100 Tastemakers in Phoenix

Pat Christofolo of The Farm at South Mountain on the Lack of Phoenix James Beard Nominees

From now until we publish the 2016 edition of Best of Phoenix, New Times is naming 100 Tastemakers — members of our local culinary community who help shape the way we eat, drink, and think about food in Phoenix. Some you'll know, and for others, it'll be a first introduction, but each person on our list deserves a nod for helping make our city so delicious. Oh, and while you're here, be sure to check out our list of 100 Creatives.

54. Pat Christofolo of Santa Barbara Catering Company and The Farm at South Mountain

Valley residents looking for a pastoral getaway in the middle of the city need look no further than The Farm at South Mountain, where owner Pat Christofolo has created a little slice of paradise — and several of metro Phoenix's top dining destinations. 

Christofolo got her start in the food industry at her family's deli, Capistrano's, then struck out on her own to open Out For Lunch in 1981. In 1992, she launched Santa Barbara Catering Company in hopes of meeting the Valley's need for upscale catering. Today, the company is one of the largest and most recognized caterers in the state. 

In 1997, Christofolo opened sister company Santa Barbara Cooks at The Farm, taking over culinary operations for The Farm at South Mountain. During the following years, she would go on to create two more restaurants on the property — Morning Glory Cafe and Quiessence — eventually purchasing 10 acres of the farm in 2012, including the land on which all three restaurants, Maya's Farm, the Artist's Studio, and the pecan grove sit. And in 2011, she opened Palette at Phoenix Art Museum, a restaurant she continues to operate today. 

In addition to overseeing Santa Barbara Catering and the Farm restaurants, Christofolo is a member of a member of Les Dames d’Escoffier International.

Today, she dishes on the biggest changes in the restaurant industry and her current obsession with little gem lettuces. 

My go-to place for Italian comfort food in Phoenix is any and all of the Bianco restaurants.

My go-to place for exploration of unusual and ethnic flavor combinations using locally sourced food in Phoenix is FnB with [chef Charleen Badman].

The best-kept secret in Phoenix is the Monday special of pipian sauce (pumpkin seed) at Restaurant Mexico.
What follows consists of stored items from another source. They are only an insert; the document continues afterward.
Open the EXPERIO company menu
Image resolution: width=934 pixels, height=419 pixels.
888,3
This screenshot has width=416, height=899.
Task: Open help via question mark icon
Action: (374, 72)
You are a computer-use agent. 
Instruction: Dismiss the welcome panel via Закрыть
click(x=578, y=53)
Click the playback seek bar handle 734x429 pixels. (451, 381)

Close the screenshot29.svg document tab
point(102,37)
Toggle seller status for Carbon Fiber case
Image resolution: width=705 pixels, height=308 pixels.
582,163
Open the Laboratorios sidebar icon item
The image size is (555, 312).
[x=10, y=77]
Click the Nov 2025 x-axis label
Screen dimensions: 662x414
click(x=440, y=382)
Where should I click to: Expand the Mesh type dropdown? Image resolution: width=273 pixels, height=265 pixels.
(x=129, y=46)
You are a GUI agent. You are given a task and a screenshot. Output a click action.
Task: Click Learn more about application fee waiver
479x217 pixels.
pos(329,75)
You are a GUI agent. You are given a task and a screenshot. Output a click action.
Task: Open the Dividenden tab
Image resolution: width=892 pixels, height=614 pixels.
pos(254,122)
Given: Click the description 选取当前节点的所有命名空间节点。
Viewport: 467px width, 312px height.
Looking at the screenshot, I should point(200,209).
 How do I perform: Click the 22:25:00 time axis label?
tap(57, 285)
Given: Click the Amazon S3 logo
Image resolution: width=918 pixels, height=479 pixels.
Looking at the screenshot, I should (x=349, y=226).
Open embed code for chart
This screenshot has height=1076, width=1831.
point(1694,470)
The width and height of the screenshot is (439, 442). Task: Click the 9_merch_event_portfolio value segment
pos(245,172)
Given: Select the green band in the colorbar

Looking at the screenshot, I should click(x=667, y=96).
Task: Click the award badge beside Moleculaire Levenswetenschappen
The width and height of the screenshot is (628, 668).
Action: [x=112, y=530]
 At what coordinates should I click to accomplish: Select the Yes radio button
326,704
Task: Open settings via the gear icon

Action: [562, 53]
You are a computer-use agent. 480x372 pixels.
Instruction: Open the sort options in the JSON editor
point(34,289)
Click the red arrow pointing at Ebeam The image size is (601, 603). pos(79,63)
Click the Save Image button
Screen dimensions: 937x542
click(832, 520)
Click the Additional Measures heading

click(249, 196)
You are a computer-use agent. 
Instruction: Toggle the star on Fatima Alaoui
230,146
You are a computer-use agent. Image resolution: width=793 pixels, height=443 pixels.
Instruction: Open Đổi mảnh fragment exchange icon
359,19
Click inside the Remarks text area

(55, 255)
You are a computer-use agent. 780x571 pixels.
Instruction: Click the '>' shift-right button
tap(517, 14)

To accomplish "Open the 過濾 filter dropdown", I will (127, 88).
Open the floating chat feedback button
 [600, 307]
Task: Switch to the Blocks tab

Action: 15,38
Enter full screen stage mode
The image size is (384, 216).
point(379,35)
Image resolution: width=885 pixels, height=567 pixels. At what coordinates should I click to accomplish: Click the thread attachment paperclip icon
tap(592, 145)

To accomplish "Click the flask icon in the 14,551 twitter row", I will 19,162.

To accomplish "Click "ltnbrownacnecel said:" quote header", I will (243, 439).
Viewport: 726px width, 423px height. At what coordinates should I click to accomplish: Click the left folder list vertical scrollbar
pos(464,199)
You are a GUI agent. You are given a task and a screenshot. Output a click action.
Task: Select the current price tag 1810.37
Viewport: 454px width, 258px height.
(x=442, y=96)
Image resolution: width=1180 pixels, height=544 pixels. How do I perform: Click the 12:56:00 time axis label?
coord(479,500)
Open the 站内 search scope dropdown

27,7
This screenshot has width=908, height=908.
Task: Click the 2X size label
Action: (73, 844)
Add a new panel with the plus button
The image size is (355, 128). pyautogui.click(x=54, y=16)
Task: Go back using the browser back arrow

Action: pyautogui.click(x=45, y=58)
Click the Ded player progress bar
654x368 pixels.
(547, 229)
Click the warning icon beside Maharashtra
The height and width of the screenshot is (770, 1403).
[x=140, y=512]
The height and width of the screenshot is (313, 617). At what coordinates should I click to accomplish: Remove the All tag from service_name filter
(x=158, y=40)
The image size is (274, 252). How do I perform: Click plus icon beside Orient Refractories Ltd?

The biggest changes in the restaurant industry over the last 30 years have been the education levels of the consumer. The consumer has so many resources at their fingertips compared to 30 years ago. Consumers are easily educated on the nutritional information, health department information, where food is being sourced from, how to cook food from online resources, and the endless amount of cooking shows. This level of knowledge that the customer now has about the food has created higher expectations of the quality of food being produced. This in turn has created a more educated chef that holds themselves to a higher standard than before.

I'm totally obsessed with little gem lettuce salads and the abundance of locally grown fruits right now and totally over mac and cheese. Although you cannot always source the little gem lettuce, the texture and taste is what I crave this summer. At Santa Barbara Catering, we are doing a new hors d'oeuvre and treating the baby gem as a petite wedge salad. I make it at home with AZ Fine Swine bacon, heirloom tomatoes, and house-made blue cheese dressing.

I’m also obsessed with how we have extended our resources here locally in what fruit can be grown. The abundance of local apples, Asian pears, figs, citrus, plums, apricots, and peaches galore brightens dishes and showcases what Arizona really has to offer.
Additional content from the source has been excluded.